• _WORK ORDER_: All of the entries below should be printed exactly; the pictures are to be left out.

• _INFORMATION SUPPLIED_:
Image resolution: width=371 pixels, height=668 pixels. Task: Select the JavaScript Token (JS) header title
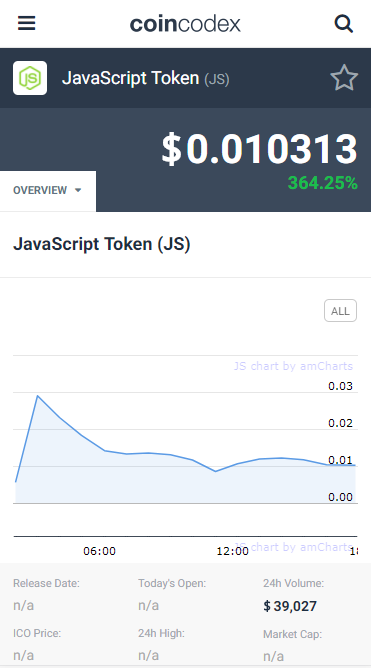point(146,78)
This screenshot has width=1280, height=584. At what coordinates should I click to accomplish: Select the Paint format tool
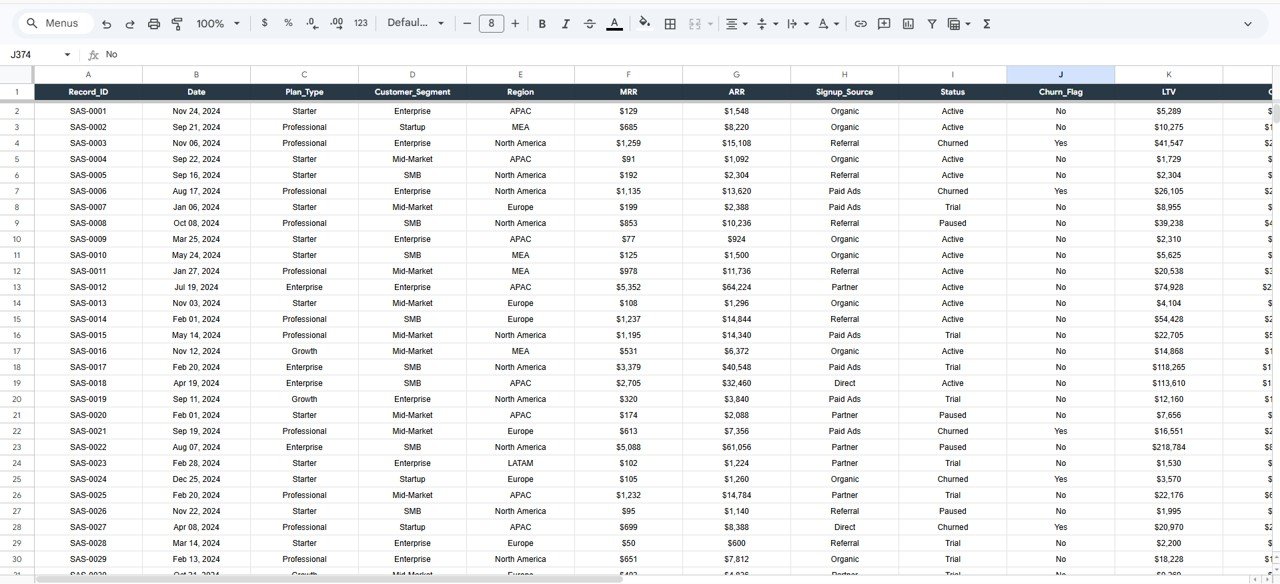coord(177,22)
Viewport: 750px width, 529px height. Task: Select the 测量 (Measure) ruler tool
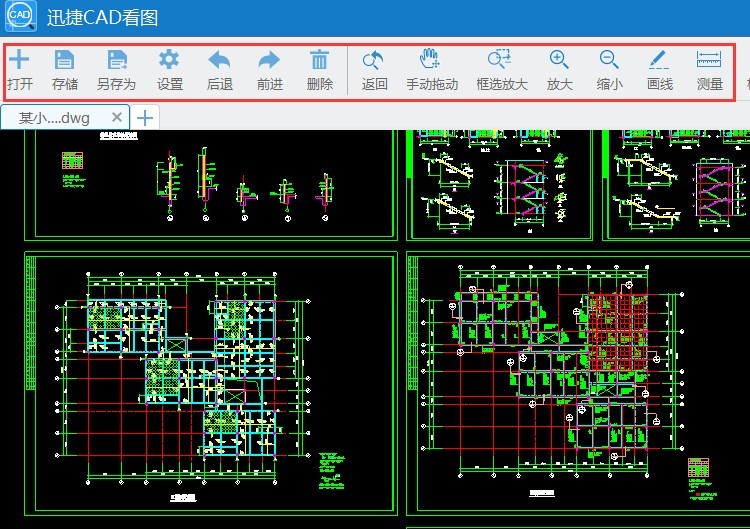click(x=709, y=61)
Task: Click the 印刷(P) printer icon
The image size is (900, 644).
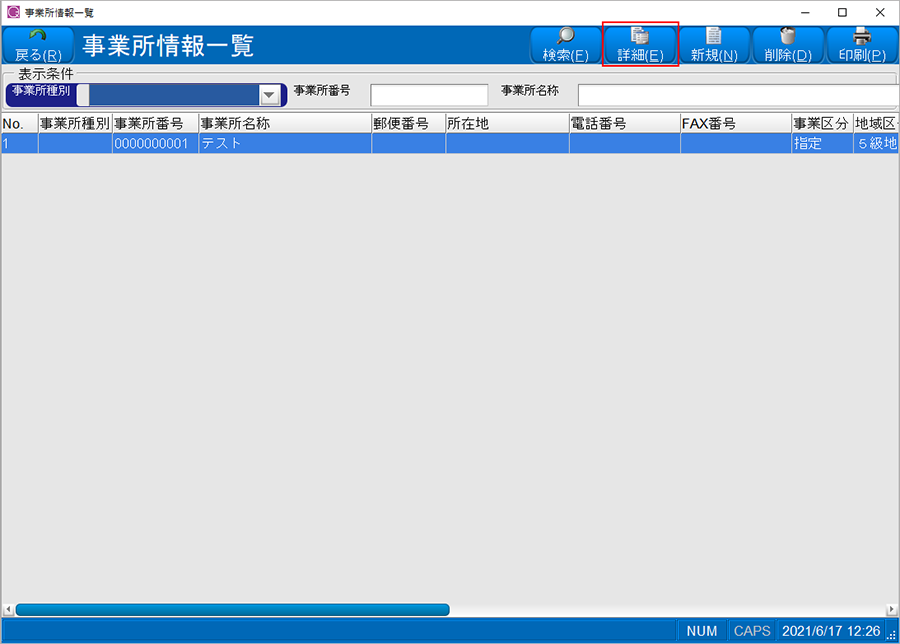Action: [861, 37]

• _OUTPUT OF THE EXERCISE_:
Image resolution: width=371 pixels, height=668 pixels. Task: Select the JavaScript Token (JS) header title
point(146,78)
This screenshot has width=1280, height=584. At what coordinates should I click to accomplish: Select the Paint format tool
coord(177,22)
Viewport: 750px width, 529px height. Task: Select the 测量 (Measure) ruler tool
click(x=709, y=61)
Task: Click the 印刷(P) printer icon
The image size is (900, 644).
Action: [861, 37]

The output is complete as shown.